Я удивленно смотрю на сына. Он выворачивается из моих рук и отходит. Руки в карманы толстовки пихает и взглядом своим хмурым сверлит, в этот момент жутко напоминая мне Гордея. Тот тоже частенько психовал без повода, транслируя свое раздражение каждой долбаной клеточкой. Но Дима ведь не Гордей! Да и в целом… Я растерянно хлопаю ресницами. Это какая-то выборочная ревность получается. К Ярославу я тебя не ревную, а вот всем другим «не ам». Сомневаюсь, что Ремизов его настропалил, как дворового пса, кусать чужих. Просто тринадцать лет, кажись, рановато для того, чтобы начали играть собственнические инстинкты. Или я чего-то снова не понимаю?
Боже, как сложно быть мамой!
– Дим, давай просто успокоимся. Скажи, тебя кто‐то обидел? Тебе кто-то что-то сказал? Я не понимаю, почему ты себя так ведешь сегодня. На что ты злишься, не понимаю!
– Да на то, что вы, взрослые, такие… сложные. Ты нравишься ему, ясно?
– Антон С…
– Ярославу, мам! А он нравится тебе, и не говори, что это не так. Блин, я же не слепой! Почему вы не можете просто… – взмахивает руками сын, – признаться в этом друг другу и быть вместе! Зачем все так усложнять? Вот я же позвал Олю в кино. И мир не рухнул, прикинь?

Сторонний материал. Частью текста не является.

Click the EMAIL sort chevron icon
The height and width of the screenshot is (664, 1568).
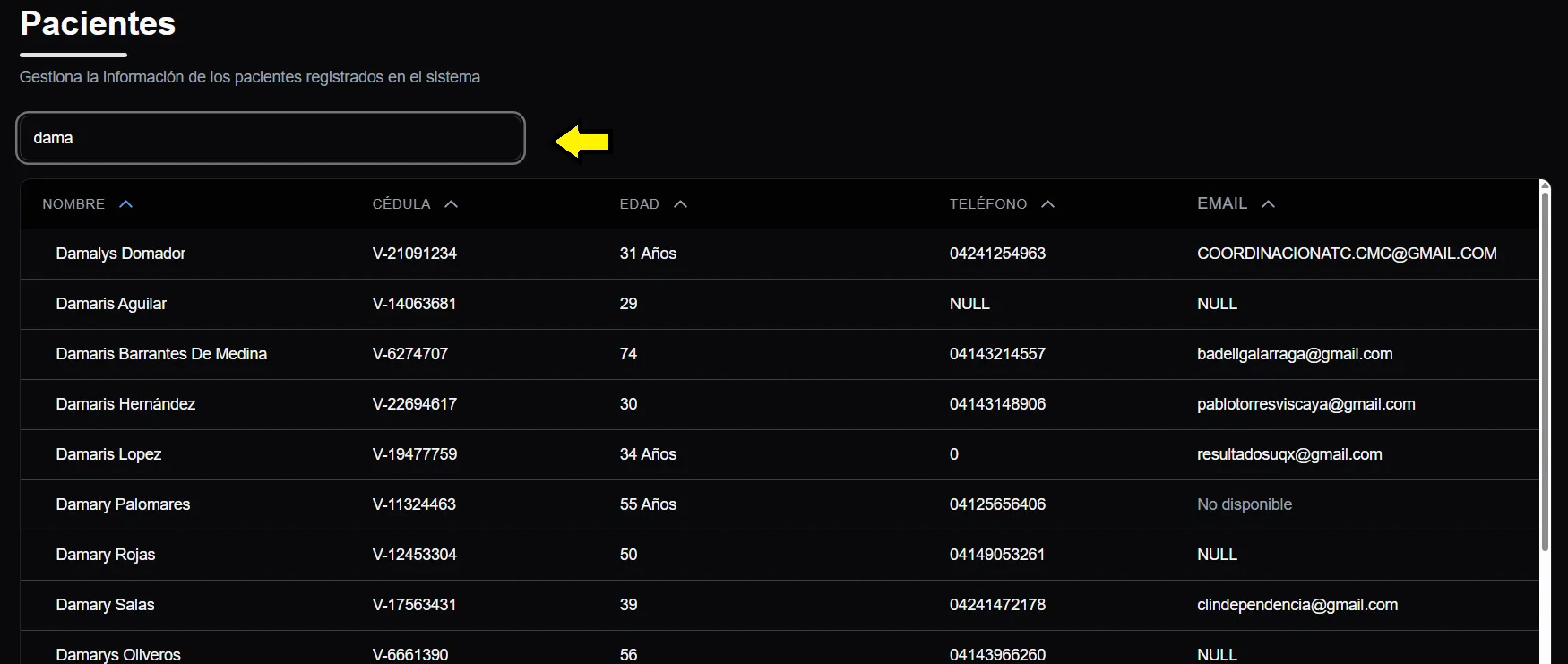pos(1269,204)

– У нас с Ярославом все хорошо. Мы и так… так, стоп! – отдергиваю себя, понимая, что начинаю оправдываться, как нашкодившая малолетка. – Дима, отношения – это непросто. Чувства – это непросто. Взрослая жизнь – это непросто. И, к слову, твой идеальный Ярослав ни разу не сказал мне о своей симпатии, что бы ты себе не надумал. И даже не звал меня в кино, как ты свою Олю.
– А разве не ты меня учила, что главное не слова, а поступки?
– И к чему это сейчас?
– К тому, что ты либо специально игнорируешь все, что Яр для нас делает, либо просто ведешь себя как глупая девочка, мама.
– Дима, перестань!
– Что перестать?
– Ты меня обижаешь! Я не глупая девочка. И думать должна не только о себе, но и о тебе, ясно? Иногда мне приходится душить свои «хочу», выбирая наши. Я не понимаю, как разговор зашел в это русло и почему мы вообще сейчас ругаемся, но какой бы умный ребенок ты у меня ни был, тебе этого пока не понять.
– Тогда не надо было вообще меня рожать, если со мной так сложно! – вскрикивает Димка. Я проглатываю все высказанные и невысказанные слова, подавившись вздохом. Кровь отливает от лица, а вот к глазам, напротив, подкатывают слезы. Душит обида.